→ **PROBLEM TO SOLVE**:
Word for word, copy the lines from the one with "You are a computer-use" to the last line of the data below, counting both, and keep every picture out.

==*==

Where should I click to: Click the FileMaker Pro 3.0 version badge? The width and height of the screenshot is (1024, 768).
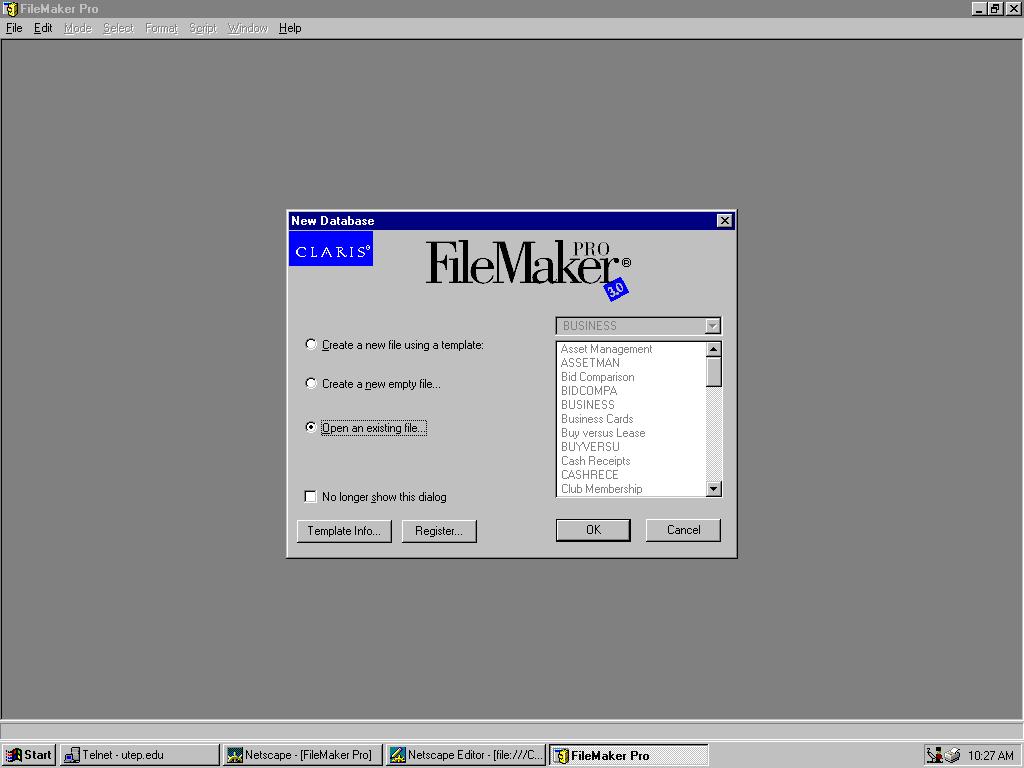(x=616, y=289)
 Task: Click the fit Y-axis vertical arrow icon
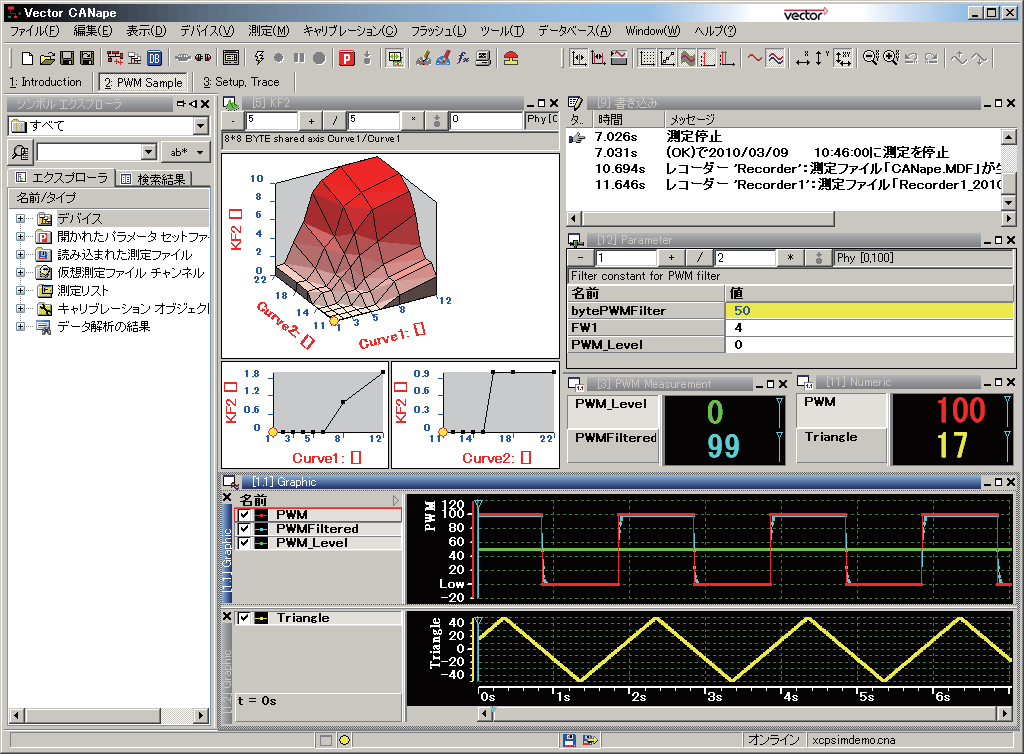(821, 58)

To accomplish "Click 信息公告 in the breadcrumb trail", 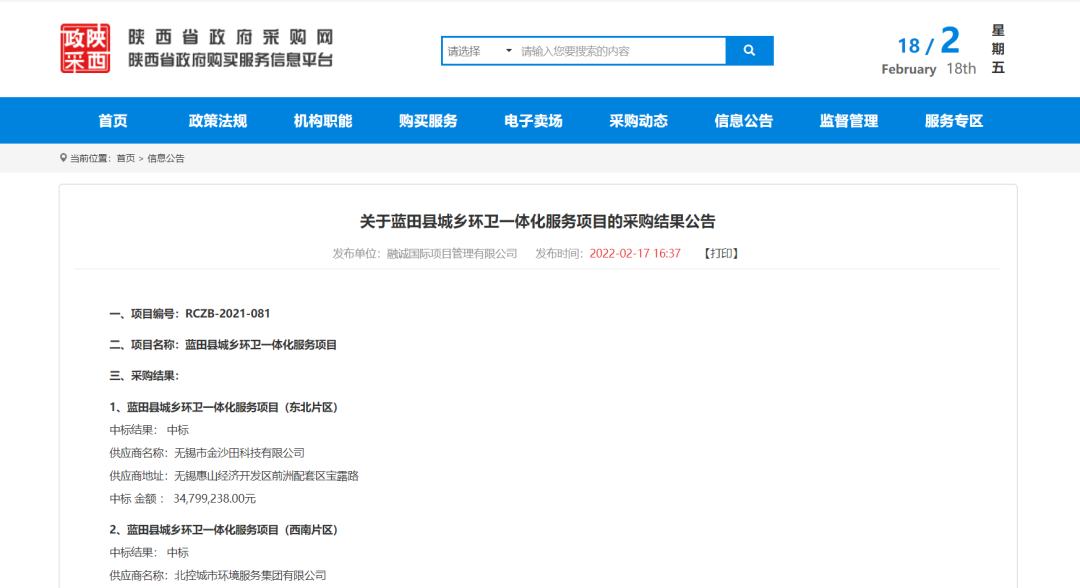I will (x=166, y=158).
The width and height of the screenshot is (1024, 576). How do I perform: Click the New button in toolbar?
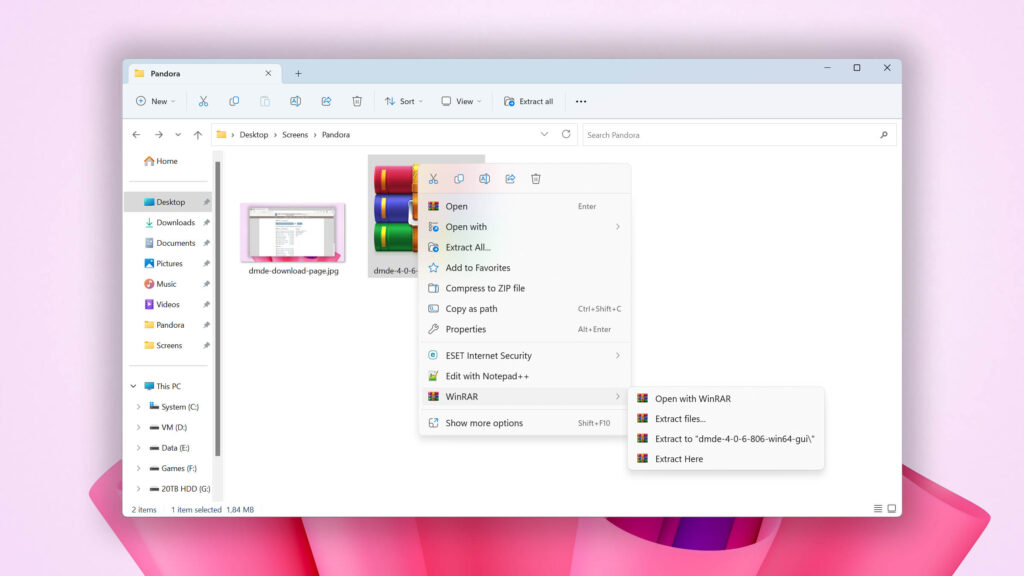click(155, 101)
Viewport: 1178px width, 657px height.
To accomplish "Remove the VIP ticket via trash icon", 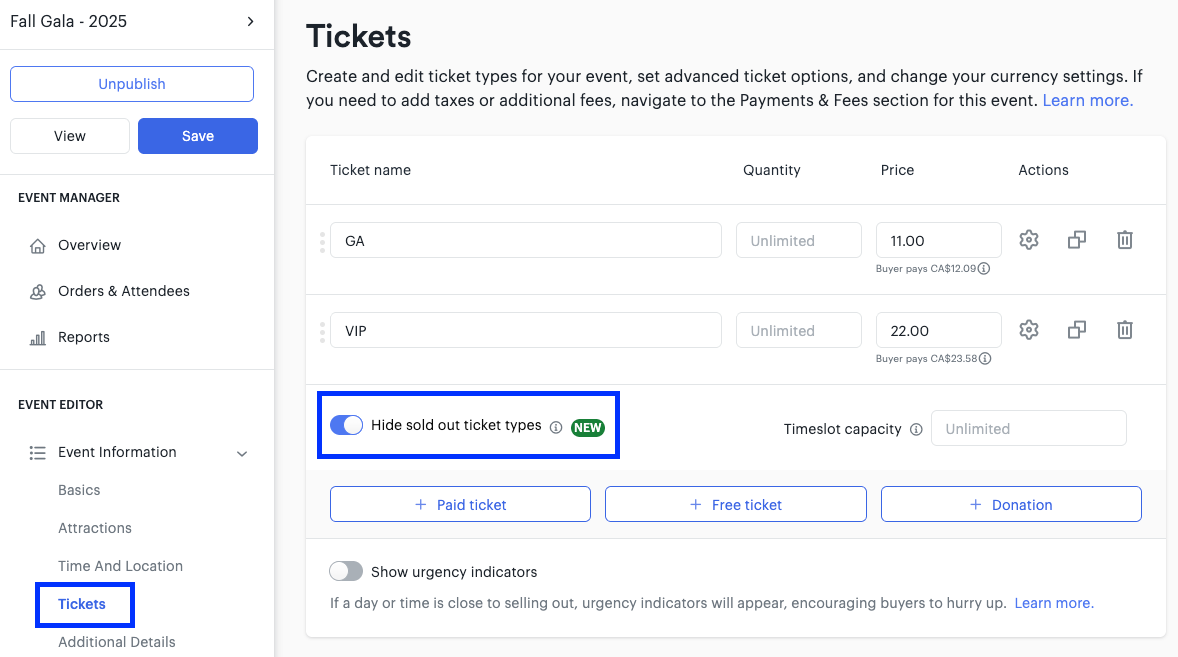I will tap(1124, 329).
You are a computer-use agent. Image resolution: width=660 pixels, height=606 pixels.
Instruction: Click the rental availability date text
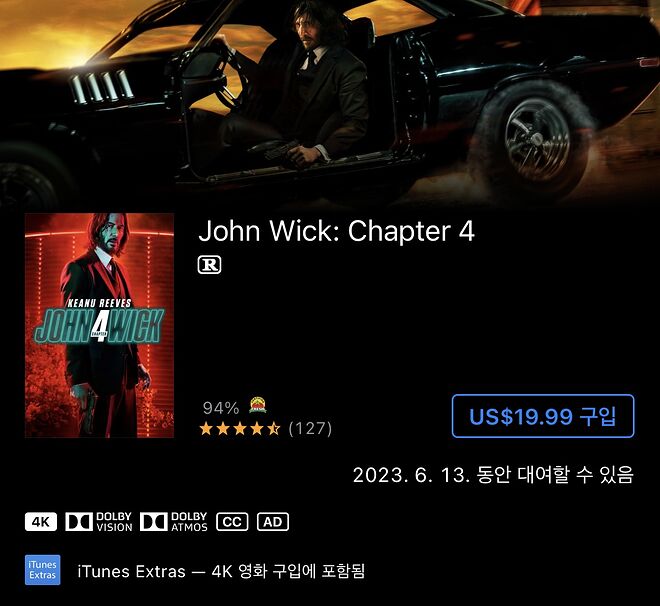point(493,475)
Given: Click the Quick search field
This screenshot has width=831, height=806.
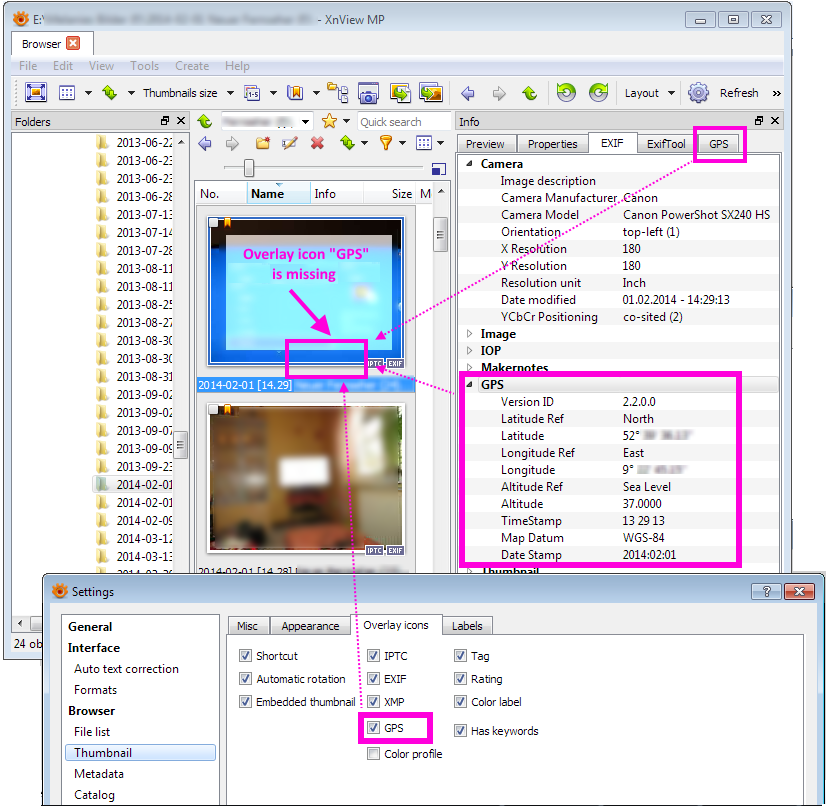Looking at the screenshot, I should click(x=403, y=122).
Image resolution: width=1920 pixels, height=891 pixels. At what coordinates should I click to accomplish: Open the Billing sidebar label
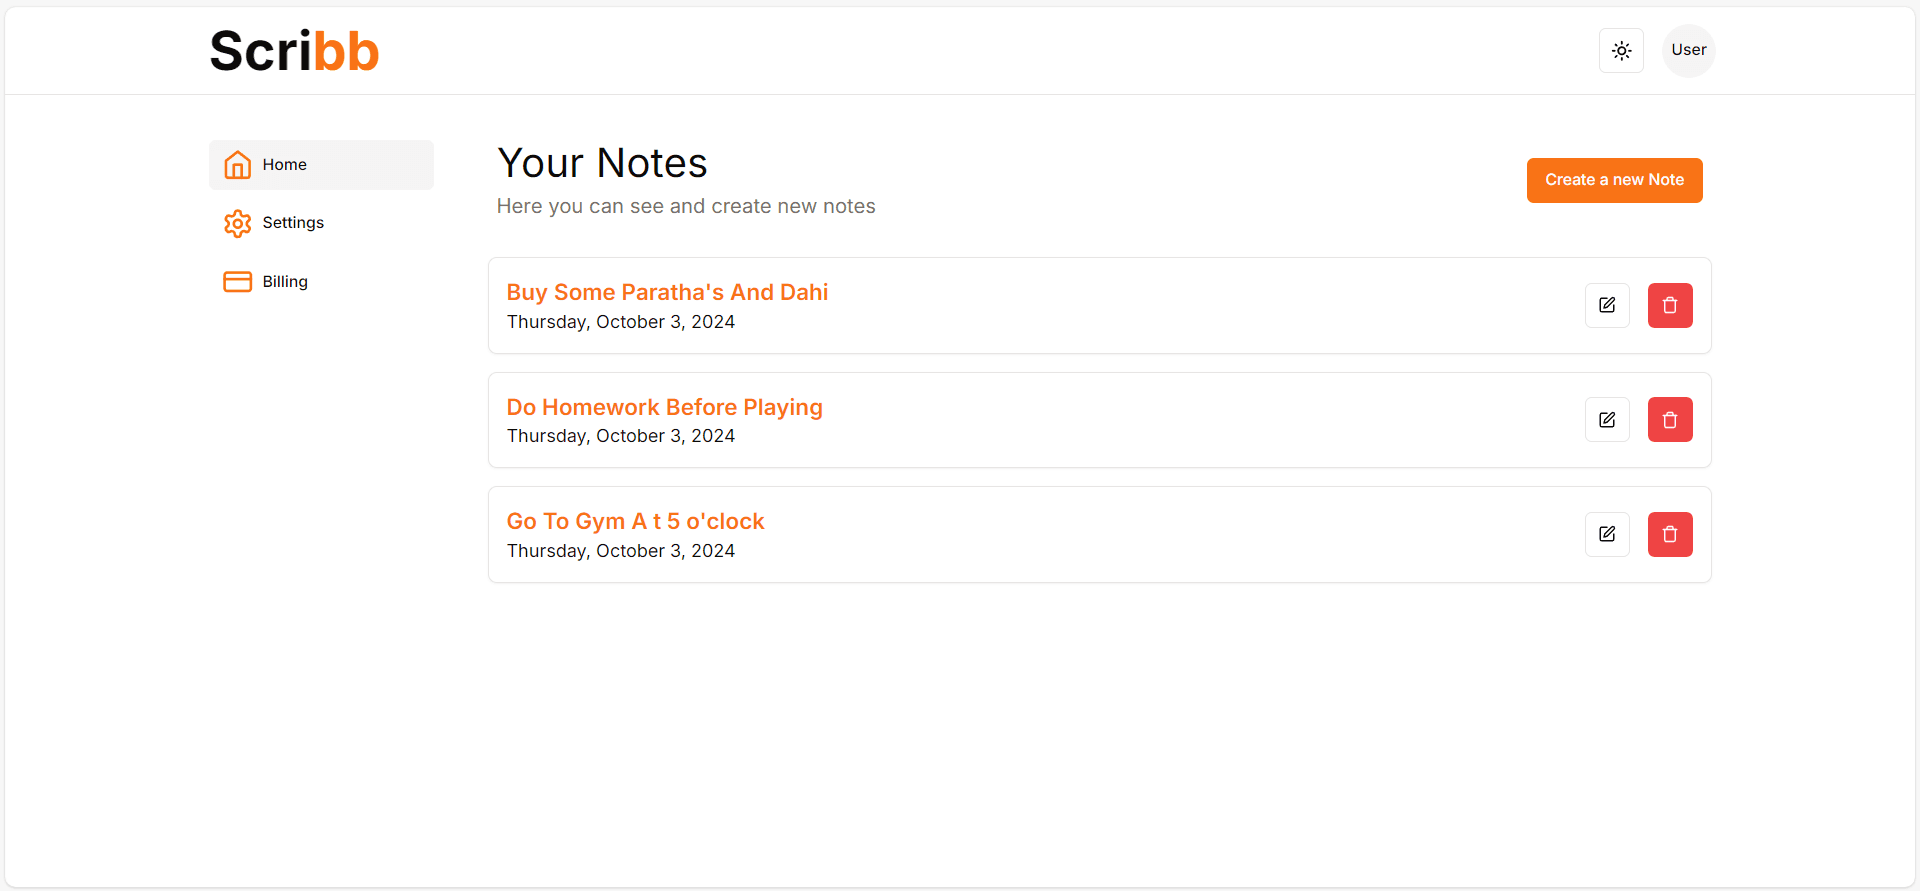[285, 282]
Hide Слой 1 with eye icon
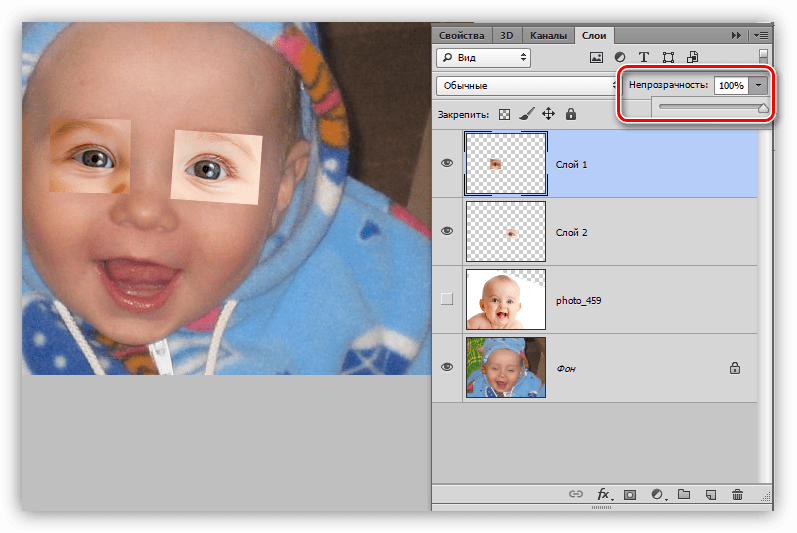The width and height of the screenshot is (797, 533). click(x=447, y=163)
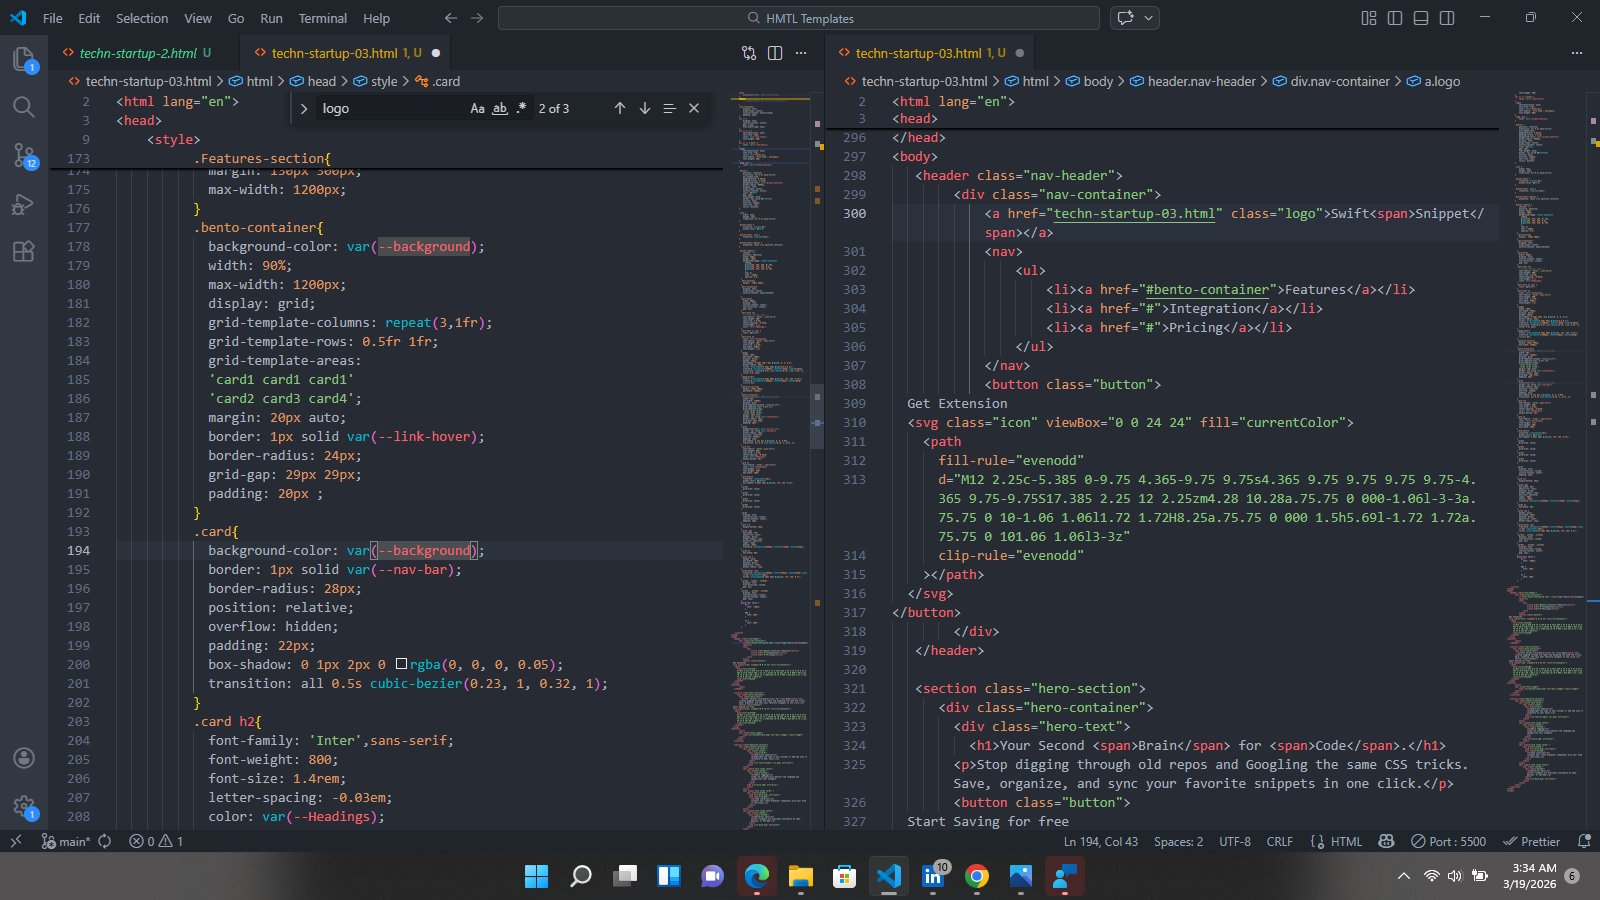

==*==

→ **SOLUTION FOR THIS PROBLEM**:
You are a computer-use agent. Image resolution: width=660 pixels, height=606 pixels.
Instruction: Click the rental availability date text
point(493,475)
Given: Click the Quick search field
This screenshot has width=831, height=806.
Looking at the screenshot, I should click(x=403, y=122).
Image resolution: width=1920 pixels, height=891 pixels. At what coordinates should I click to accomplish: Open the Billing sidebar label
[285, 282]
Hide Слой 1 with eye icon
The width and height of the screenshot is (797, 533). click(x=447, y=163)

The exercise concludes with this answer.